Uterine Cancer
Epidemiology and Etiology
Uterine cancer is the most common gynecologic cancer in the US, with an increasing incidence estimated to account for 65,620 new cases and 12,590 deaths in 2020.1 Risk factors include obesity, early menarche, late menopause, nulliparity, diabetes mellitus, use of tamoxifen, and hereditary disorders such as Lynch syndrome.
The risk is reduced with parity and the use of oral contraceptives. Most patients are perimenopausal or postmenopausal.Pathology
Approximately 95% of uterine tumors arise in the lining of the uterus and are termed endometrial carcinomas. Endometrial carcinomas may be subdivided into endometrioid and nonendometrioid, with the former accounting for approximately 80% of cases and related to relative estrogen excess, whereas the latter are hormone-independent and usually occur in older postmenopausal women. Nonendometrioid endometrial carcinoma includes serous carcinoma, clear-cell carcinoma, and carcinosarcoma.
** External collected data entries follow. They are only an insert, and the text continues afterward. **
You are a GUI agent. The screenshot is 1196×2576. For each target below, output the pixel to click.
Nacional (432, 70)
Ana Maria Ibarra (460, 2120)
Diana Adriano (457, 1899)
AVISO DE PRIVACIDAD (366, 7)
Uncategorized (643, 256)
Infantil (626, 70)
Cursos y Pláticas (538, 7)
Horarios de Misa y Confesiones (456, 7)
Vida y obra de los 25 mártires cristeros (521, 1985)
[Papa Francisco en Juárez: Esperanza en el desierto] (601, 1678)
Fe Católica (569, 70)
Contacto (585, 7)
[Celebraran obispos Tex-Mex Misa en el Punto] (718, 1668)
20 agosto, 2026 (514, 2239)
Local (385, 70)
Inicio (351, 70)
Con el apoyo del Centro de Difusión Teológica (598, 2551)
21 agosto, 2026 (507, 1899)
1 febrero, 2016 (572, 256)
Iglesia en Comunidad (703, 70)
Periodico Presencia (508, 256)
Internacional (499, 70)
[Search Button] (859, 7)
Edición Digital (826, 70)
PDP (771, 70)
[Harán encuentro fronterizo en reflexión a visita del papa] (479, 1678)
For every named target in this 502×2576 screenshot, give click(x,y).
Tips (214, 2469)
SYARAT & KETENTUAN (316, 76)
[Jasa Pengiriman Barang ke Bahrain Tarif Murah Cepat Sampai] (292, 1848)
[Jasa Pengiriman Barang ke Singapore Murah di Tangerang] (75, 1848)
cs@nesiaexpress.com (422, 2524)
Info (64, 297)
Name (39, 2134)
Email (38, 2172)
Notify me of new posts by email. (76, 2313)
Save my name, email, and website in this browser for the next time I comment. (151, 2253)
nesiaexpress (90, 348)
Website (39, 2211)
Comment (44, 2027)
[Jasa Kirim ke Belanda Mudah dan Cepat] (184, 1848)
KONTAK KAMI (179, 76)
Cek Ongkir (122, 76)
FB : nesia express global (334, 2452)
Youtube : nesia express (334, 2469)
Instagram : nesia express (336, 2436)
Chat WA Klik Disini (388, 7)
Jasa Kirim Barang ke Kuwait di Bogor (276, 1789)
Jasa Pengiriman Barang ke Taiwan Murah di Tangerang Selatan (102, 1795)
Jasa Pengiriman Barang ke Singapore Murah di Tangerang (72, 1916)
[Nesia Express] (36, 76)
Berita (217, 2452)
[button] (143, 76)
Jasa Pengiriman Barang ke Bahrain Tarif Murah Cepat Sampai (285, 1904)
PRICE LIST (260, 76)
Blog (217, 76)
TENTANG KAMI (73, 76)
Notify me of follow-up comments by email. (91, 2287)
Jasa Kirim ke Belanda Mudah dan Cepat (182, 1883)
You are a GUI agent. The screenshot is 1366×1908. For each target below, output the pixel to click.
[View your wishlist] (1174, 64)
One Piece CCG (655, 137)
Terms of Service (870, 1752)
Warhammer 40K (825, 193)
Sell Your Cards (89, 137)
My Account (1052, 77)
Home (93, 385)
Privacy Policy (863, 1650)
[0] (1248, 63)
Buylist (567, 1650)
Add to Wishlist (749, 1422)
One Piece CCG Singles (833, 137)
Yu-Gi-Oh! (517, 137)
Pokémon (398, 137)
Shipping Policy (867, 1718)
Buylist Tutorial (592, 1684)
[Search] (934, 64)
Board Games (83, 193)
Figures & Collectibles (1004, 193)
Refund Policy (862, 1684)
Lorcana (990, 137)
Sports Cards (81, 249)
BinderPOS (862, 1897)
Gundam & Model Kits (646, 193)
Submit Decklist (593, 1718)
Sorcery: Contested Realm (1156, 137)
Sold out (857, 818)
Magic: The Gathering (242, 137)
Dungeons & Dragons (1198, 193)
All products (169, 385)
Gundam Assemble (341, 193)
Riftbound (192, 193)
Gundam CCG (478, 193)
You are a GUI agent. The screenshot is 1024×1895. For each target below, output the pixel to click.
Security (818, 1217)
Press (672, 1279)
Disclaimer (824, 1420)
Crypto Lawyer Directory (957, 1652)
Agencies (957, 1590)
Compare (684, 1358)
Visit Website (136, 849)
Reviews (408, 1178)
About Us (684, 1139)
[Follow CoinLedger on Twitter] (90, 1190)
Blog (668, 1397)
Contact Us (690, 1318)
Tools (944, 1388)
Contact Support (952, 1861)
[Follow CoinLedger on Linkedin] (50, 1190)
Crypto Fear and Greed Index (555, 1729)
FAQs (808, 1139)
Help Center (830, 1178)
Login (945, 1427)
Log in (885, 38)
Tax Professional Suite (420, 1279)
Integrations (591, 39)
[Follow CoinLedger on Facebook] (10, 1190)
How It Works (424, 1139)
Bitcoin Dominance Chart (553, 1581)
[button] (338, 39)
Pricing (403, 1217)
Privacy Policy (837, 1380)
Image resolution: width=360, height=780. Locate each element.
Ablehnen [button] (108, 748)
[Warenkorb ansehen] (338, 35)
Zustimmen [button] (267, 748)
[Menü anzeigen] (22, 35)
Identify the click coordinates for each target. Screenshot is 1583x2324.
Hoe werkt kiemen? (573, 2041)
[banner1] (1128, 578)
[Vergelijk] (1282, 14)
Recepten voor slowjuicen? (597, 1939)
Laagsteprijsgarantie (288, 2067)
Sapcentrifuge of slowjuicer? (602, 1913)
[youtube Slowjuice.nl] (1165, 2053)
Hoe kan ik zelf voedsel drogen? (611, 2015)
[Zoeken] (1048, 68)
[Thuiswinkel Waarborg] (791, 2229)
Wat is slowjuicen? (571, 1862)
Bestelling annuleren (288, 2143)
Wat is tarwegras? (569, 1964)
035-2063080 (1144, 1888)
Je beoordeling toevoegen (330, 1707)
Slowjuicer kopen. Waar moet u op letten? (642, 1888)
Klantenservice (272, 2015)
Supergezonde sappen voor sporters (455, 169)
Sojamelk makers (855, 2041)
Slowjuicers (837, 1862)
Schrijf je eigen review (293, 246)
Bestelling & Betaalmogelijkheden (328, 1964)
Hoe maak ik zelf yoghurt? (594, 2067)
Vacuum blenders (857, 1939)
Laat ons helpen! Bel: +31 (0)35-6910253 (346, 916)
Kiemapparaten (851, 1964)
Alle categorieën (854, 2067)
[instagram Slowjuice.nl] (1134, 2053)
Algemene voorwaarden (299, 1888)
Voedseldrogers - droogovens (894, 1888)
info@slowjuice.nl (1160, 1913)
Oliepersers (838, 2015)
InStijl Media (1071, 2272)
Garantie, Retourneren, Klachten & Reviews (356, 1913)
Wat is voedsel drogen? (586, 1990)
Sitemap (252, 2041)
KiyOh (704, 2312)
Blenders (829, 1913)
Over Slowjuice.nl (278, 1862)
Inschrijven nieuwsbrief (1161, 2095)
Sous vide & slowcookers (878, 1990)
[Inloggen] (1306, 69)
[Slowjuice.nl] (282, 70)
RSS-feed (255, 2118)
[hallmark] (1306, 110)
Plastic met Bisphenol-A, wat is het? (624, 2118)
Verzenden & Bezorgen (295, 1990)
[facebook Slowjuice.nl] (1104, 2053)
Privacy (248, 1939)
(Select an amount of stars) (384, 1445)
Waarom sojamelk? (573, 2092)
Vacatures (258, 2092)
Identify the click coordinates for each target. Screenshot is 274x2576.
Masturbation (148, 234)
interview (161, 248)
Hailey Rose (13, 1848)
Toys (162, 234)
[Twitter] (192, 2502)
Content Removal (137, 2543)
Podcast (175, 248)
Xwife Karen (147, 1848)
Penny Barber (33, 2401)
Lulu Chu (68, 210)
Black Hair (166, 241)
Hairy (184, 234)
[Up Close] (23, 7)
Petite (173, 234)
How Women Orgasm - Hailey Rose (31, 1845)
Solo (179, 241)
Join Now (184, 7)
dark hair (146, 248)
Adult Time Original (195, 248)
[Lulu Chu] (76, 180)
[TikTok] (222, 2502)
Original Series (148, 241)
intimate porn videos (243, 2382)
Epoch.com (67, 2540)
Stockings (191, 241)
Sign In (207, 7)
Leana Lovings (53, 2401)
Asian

Nonendometrial uterine tumors may include sarcomas and lymphomas.
Clinical Presentation
The most common presentation is vaginal bleeding, usually occurring in postmenopausal women. Of note, the severity of the bleeding does not correlate with the risk of malignancy.
Diagnostic Testing
Premenopausal women with irregular vaginal bleeding and risk factors for endometrial cancer and all postmenopausal women with any vaginal bleeding should be evaluated for endometrial cancer with pelvic examination, transvaginal ultrasound, and endometrial biopsy. Patients with endometrial thickness less than 4 mm on transvaginal ultrasound may not need endometrial biopsy in the absence of additional bleeding episodes.
Staging
The TNM and FIGO staging systems are both used in uterine cancer. In general, FIGO stage I is similar to T1 disease, with tumor confined to the uterus.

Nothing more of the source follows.